FX Quant Strategy provides a quantitative overview of the currency market, including several valuation tools and monitors, focusing on the FX options market.
This week we recommend one FX option trade: buy 1M 111.00-108.50 USD/JPY put spread.
Implied FX volatility has declined significantly following the first round of the French presidential election. As such, the risk premium related to t he political situation in France has been completely priced out and implied FX volatility generally trade in neutral to cheap territory across the major and Scandi FX universe and across tenors.

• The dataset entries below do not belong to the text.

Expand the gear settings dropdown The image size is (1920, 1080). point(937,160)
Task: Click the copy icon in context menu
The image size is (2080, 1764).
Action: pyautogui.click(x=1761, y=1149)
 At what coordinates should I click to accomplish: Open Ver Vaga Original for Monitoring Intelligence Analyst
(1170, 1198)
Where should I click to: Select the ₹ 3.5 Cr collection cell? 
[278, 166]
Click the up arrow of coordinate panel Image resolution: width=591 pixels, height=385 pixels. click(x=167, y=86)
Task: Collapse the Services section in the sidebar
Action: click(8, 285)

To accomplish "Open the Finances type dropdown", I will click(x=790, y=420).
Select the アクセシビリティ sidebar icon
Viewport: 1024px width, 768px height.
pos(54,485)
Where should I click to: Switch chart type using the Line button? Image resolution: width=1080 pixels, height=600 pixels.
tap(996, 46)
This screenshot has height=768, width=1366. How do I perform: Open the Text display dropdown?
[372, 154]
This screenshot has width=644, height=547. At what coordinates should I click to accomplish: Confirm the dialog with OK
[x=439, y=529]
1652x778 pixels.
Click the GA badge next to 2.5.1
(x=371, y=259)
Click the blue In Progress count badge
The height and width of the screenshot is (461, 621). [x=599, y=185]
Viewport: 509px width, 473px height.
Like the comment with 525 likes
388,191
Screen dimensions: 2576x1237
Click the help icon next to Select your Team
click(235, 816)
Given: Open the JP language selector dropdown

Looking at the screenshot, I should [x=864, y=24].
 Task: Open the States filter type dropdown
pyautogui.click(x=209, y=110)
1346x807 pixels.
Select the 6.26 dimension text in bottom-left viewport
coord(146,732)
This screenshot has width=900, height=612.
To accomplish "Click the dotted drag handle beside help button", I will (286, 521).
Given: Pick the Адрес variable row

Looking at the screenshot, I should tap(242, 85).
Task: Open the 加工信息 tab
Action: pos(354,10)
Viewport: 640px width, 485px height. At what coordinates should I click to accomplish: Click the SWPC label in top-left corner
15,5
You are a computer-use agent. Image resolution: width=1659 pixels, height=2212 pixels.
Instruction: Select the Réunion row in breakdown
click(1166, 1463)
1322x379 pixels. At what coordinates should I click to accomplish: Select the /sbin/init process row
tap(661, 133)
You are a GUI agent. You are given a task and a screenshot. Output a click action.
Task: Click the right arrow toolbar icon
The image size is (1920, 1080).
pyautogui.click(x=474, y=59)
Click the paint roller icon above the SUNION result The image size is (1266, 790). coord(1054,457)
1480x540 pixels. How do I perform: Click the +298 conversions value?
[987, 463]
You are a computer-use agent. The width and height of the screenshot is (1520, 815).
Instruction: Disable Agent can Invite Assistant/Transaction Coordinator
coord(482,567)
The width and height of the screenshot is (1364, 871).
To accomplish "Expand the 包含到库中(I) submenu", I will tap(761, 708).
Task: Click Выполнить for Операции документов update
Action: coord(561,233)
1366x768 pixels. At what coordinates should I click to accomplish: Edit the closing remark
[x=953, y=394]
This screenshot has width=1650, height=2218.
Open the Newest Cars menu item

As argued in Strategy: Focus on economics again (sort of) , 28 April, we see evidence that the global business cycle is rolling over and growth seems to be decelerating in the US. In this environment, we typically (historically) see implied FX volatility become more volatile with a tendency to spike higher. In this respect, we note that 12M USD/SEK implied volatility is currently cheap (so is 12M EUR/USD). Hence, investors who expect a decline in global equity prices should consider buying a 1Y USD/SEK call option, which offers an attractive relationship between beta (FX spot versus equity prices) and the FX option price.
Moreover, we note that implied GBP volatility trades neutral relative to the rest of the G10 universe. We expect risk premium to increase as the UK election day approaches and we expect implied GBP volatility to increase relative to the rest of the G10 in the coming month. EUR/GBP and GBP/USD risk reversals at the 1-3M tenors also trade in neutral territory and close to zero in absolute levels. We would look to buy 1M or 2M EUR/GBP put spreads if spot bounces up to 0.85 (provided risk premium is still not priced in FX volatility).
Looking at the signals from our short-term financial models, we currently observe some very stretched misalignments in the Scandi FX crosses. In particular, the NOK is very oversold vis-à-vis the EUR, USD and SEK, according to the models. However, as argued in NOK Flash Comment: Externals beating domestics, tactical caution advised (3 May), we see no obvious trigger for NOK revival in the near term and we stay tactically cautious on the NOK. The commodity currencies AUD, NZD and CAD are also oversold, according to the model. However, with the single-largest commodity consumer (China) showing weakness, we would not trade against this.
In the majors, USD/JPY is overbought according to the short-term financial model. Also, the cross looks less stretched from a technical point of view. On a one- to three-months horizon, we see little prospect of a sustained rally in USD/JPY from here, as in the current cyclical environment we see little risk of a significant sell-off in 10Y US (key driver of the cross) and as 'Tumpflation' is losing steam. With cheap implied volatility and negative (cheap) risk reversal, we recommend buying a 1M USD/JPY 111-108.50 put spread.